A new study presented at the British Psychological Society’s Psychology of Women annual conference suggests women try to speed up their male partners’ orgasms by faking their own orgasm. In other words, many women may be faking orgasm to quickly end bad sexual experiences. “When you’re hoping that sex ends and are disengaged from the experience, you are dissociating,” says Rhonda Milrad, founder and chief relationship advisor of Relationup. “Even though this sexual experience is consensual, by feeling dissociated from the experience, you feel the strangeness and awfulness of having something sexual done to you that you don’t want to be occurring.”
The research project had originally recruited women to talk about consensual sex, but all of the subjects eventually spoke about experiences with bad consensual sex, especially when they were asked about faking orgasms. The authors of the presentation were surprised by the number of women who stated that they did not fake orgasms in order to enhance the experience but rather to avoid bad sex.
“It appears that faking orgasm is both problematic and helpful at the same time,” noted Emily Thomas, a clinical psychologist and one of the authors of the study. She explained that while faking orgasm could be helpful in ending an unpleasant sexual experience, at the same time it does nothing to improve the experience. “We want to focus on the problems with our current lack of available language to describe women’s experiences that acknowledges names and confronts the issues women spoke of in our interview,” she added.
According to this study, faked orgasms are an indication of bad communication between sexual partners. Women are reticent to say that they are unsatisfied with the sexual experience and to assert their sexual needs, perhaps out of a fear of hurting their partner’s feelings. However, they often end up hurting their partner’s feelings anyway, because the man can sense that the orgasm is fake as well as that the woman isn’t enjoying the experience as much as they would like. And just as the woman doesn’t mention her dissatisfaction, neither does the man. And so they quietly or not so quietly continue this awkward cycle.
Milrad advises women to speak up. “If you fake it once and he thinks what he is doing is working, he will continue to do what he thinks will work next time,” she notes. She points out that if something feels good, the woman should give her partner affection and reinforce the behavior. She should become aware that it’s perfectly all right to stop a consensual sex experience if it isn’t working. Sex, she states, is all about creating boundaries.

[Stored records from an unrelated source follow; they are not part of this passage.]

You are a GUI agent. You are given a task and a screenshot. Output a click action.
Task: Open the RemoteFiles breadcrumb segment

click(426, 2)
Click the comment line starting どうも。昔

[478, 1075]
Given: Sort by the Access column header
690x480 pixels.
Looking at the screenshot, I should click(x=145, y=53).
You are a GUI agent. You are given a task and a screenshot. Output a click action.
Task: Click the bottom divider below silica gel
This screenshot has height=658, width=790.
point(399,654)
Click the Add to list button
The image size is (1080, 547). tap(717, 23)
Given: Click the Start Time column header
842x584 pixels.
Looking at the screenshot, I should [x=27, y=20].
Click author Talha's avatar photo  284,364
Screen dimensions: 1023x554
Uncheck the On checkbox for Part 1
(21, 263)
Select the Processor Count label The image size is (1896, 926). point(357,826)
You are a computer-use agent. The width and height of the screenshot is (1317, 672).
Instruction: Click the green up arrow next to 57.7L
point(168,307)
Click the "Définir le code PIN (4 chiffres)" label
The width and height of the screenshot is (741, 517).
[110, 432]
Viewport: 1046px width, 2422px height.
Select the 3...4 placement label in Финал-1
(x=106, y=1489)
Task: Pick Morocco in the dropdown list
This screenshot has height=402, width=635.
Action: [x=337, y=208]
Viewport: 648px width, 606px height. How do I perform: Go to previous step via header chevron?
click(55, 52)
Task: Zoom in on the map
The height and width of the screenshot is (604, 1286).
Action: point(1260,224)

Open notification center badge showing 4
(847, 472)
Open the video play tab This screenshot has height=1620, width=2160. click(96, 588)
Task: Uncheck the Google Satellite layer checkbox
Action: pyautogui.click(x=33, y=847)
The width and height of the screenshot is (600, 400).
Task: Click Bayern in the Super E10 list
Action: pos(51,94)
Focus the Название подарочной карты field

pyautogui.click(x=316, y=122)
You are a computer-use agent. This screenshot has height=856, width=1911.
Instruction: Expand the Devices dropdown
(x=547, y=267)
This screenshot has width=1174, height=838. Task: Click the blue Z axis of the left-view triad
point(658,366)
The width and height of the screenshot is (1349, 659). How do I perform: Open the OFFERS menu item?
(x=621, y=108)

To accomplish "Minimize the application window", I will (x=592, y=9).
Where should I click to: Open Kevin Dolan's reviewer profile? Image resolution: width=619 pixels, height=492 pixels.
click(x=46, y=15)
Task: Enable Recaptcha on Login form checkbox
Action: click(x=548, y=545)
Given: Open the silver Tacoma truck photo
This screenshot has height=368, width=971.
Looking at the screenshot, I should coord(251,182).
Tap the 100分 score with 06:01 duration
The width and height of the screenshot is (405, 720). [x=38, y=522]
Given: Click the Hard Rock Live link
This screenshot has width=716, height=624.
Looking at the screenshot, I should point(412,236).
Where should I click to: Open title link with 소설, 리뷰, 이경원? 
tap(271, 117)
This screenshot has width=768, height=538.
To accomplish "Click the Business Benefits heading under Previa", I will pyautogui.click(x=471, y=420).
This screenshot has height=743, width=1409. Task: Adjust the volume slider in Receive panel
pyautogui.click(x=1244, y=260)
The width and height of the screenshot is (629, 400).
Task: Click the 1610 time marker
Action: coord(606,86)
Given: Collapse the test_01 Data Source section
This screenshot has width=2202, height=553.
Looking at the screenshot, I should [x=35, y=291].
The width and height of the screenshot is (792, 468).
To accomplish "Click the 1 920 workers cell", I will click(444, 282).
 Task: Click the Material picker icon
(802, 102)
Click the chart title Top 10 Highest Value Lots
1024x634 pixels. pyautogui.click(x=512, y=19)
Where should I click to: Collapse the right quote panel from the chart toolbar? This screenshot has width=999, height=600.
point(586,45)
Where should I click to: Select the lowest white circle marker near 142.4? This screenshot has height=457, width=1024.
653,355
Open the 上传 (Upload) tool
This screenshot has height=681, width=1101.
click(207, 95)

Instead of faking an orgasm, a woman may suggest, “Would it be all right if we talk about sex?” If she her partner’s consent to do so, she may say something like, “I’d like to talk about what we could do to improve our sexual experience. I’d like to tell you what would improve it for me, and I’d like to hear from you what would improve it for you.” She may even go so far as to admit she has been faking orgasm and ask if he’s noticed. This will hopefully lead to a frank conversation about their sexual experience that will head them in the direction of making their sex more authentic.
Communication is always the key to a relationship blockage, whether it is a sexual or emotional blockage. However, couples are often hesitant about communicating about these blockages out of a fear of hurting their partner’s feelings or a concern with making themselves vulnerable.
And, yes, a man or even a woman may be initially hurt at the start of this conversation and even a bit defensive. But eventually if the couple works through it they will usually come to appreciate the talk and benefit from it.
Usually action speaks louder than words. This is one of the exceptions.